▶ Problem details:
Copy out every line below that contains the word "dialog".

··········

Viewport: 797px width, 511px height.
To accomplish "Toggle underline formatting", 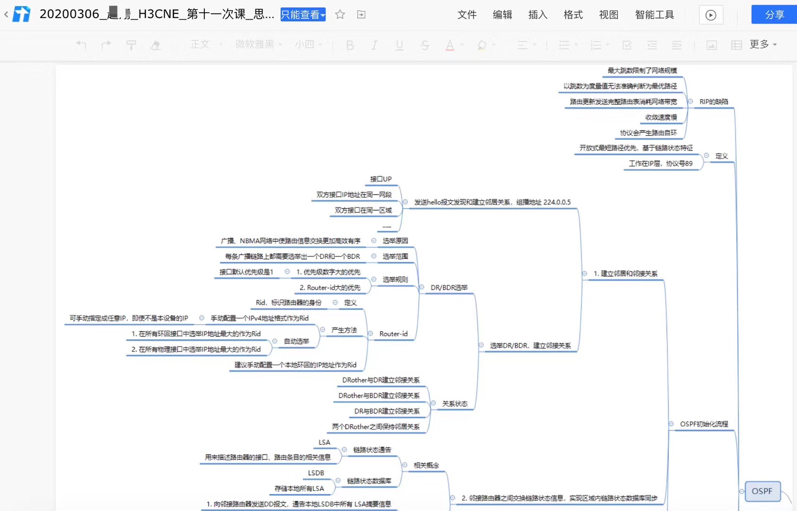I will [399, 45].
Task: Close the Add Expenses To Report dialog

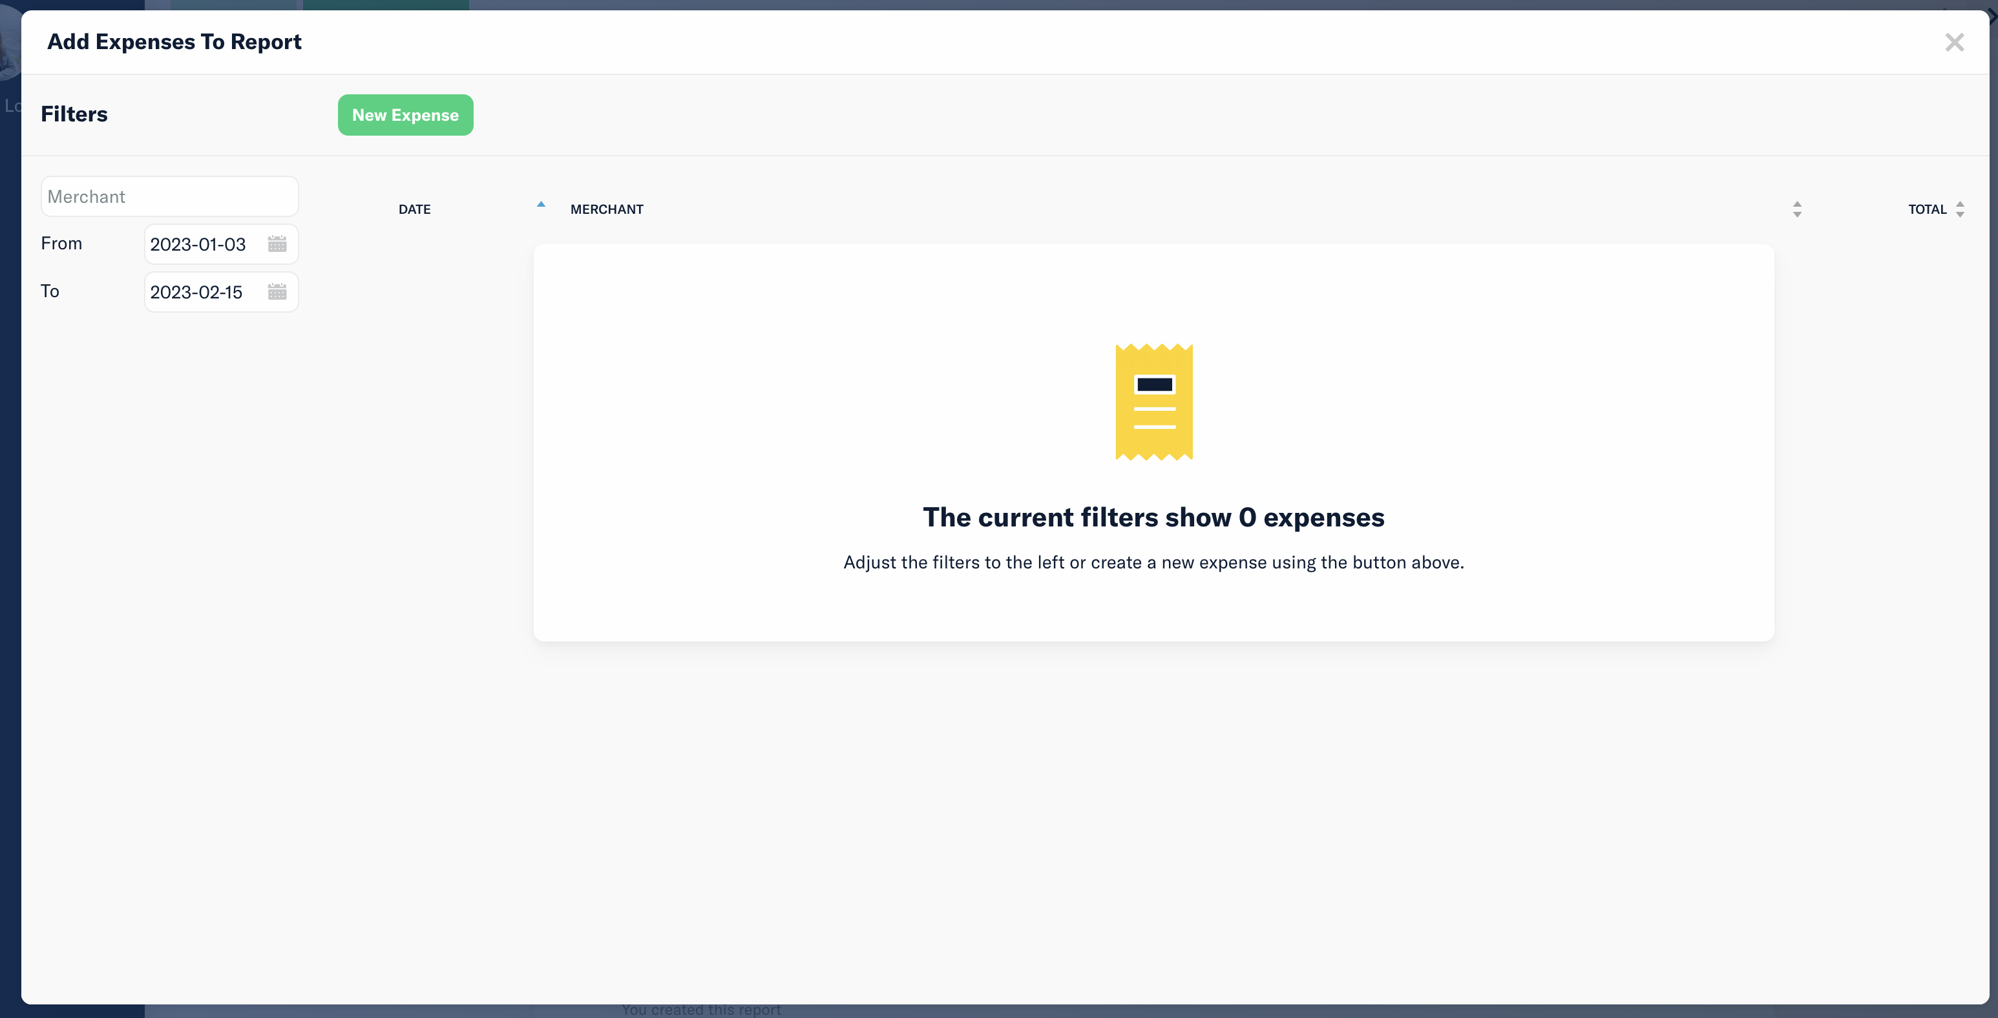Action: [x=1954, y=42]
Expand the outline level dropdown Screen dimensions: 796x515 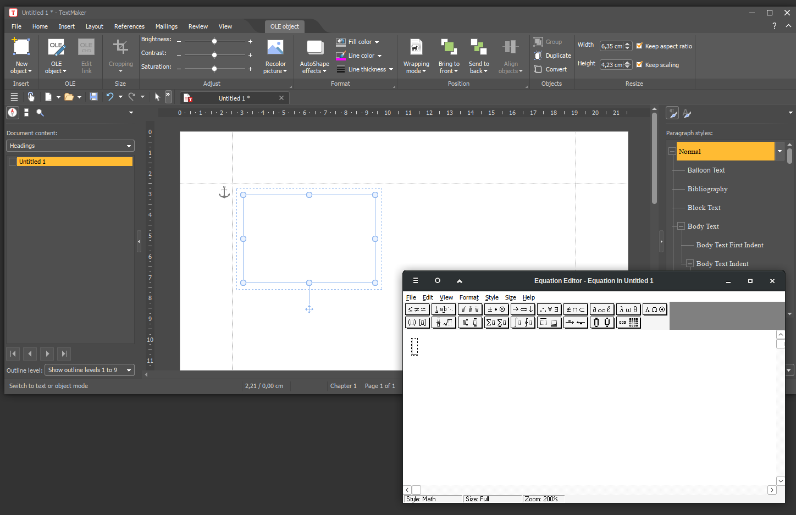[x=90, y=370]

··········

▶ Result of this exercise:
Task: Close the Add Expenses To Report dialog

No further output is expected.